*Task goal*. Arrange everything in the records from the line containing "Hagar (PL), 1894 (419, 323)" down to the line containing "Elsuzia PL? (580, 332)" as a JSON list of strings, one string per line and both of those lines included. Leave out blank lines and all other lines.

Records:
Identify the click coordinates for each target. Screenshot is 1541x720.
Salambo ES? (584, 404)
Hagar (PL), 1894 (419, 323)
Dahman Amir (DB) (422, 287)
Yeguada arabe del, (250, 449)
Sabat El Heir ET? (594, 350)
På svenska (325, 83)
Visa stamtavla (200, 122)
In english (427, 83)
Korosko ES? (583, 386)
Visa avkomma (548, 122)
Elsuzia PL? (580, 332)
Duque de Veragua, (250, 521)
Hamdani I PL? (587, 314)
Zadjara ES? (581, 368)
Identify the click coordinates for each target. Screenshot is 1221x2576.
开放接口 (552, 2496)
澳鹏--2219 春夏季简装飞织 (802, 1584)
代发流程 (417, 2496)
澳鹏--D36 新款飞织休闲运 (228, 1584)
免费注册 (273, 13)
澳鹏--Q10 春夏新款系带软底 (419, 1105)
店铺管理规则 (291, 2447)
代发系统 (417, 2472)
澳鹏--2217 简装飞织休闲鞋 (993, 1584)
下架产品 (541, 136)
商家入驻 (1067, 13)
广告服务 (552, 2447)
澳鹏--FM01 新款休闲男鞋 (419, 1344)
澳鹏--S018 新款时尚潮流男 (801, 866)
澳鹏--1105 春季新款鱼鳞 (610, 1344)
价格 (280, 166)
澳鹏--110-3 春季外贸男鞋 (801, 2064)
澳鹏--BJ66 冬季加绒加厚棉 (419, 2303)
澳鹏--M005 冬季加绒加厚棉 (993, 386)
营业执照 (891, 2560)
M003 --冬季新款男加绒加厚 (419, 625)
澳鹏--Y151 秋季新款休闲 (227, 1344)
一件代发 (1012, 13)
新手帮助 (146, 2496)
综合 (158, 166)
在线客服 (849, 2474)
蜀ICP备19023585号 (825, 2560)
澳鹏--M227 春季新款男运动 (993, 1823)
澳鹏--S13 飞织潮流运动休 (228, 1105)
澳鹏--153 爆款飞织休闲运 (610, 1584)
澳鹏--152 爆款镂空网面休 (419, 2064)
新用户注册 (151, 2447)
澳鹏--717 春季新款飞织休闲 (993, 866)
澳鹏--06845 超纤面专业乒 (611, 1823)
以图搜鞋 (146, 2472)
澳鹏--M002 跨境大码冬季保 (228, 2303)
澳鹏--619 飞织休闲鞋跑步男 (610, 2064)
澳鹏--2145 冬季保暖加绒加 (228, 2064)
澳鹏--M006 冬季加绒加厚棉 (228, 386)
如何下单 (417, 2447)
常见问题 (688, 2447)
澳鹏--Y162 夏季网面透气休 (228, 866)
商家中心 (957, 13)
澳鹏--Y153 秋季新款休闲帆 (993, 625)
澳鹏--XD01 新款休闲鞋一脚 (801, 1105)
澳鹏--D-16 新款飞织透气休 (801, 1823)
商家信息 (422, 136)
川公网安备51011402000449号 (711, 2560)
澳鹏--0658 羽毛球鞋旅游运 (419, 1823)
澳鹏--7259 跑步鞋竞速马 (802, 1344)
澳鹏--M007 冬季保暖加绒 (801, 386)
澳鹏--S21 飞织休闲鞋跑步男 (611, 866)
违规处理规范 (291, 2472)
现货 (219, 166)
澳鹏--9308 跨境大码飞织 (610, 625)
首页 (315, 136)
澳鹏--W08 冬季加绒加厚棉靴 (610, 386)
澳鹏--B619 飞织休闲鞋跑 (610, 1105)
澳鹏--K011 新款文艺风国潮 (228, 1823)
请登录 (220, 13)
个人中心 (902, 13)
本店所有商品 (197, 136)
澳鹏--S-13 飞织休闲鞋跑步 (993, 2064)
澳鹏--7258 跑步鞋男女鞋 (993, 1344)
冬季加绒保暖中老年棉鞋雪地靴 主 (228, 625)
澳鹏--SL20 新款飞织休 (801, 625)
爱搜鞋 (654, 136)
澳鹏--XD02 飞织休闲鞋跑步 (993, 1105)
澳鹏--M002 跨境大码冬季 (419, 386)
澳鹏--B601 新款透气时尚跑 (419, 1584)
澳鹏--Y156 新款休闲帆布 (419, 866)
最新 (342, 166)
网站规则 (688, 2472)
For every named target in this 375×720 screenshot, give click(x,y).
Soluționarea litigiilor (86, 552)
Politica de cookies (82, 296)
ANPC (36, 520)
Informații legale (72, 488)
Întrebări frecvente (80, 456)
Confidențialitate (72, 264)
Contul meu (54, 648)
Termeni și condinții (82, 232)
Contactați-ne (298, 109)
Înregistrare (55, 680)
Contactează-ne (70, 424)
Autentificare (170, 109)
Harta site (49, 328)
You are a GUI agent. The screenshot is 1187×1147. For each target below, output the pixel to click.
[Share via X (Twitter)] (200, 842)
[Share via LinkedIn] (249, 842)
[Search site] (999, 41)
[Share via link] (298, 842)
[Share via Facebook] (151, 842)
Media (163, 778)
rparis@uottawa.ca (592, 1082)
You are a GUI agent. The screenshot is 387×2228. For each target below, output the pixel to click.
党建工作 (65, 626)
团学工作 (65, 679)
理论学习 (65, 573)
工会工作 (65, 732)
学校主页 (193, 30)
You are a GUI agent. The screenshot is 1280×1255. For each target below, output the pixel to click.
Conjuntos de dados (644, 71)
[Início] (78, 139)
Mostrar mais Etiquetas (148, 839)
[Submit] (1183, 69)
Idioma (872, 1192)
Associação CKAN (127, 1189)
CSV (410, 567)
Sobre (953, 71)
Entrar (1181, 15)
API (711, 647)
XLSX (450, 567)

*Task output*.
[
  "Hagar (PL), 1894 (419, 323)",
  "Dahman Amir (DB) (422, 287)",
  "Yeguada arabe del, (250, 449)",
  "Sabat El Heir ET? (594, 350)",
  "På svenska (325, 83)",
  "Visa stamtavla (200, 122)",
  "In english (427, 83)",
  "Korosko ES? (583, 386)",
  "Visa avkomma (548, 122)",
  "Elsuzia PL? (580, 332)"
]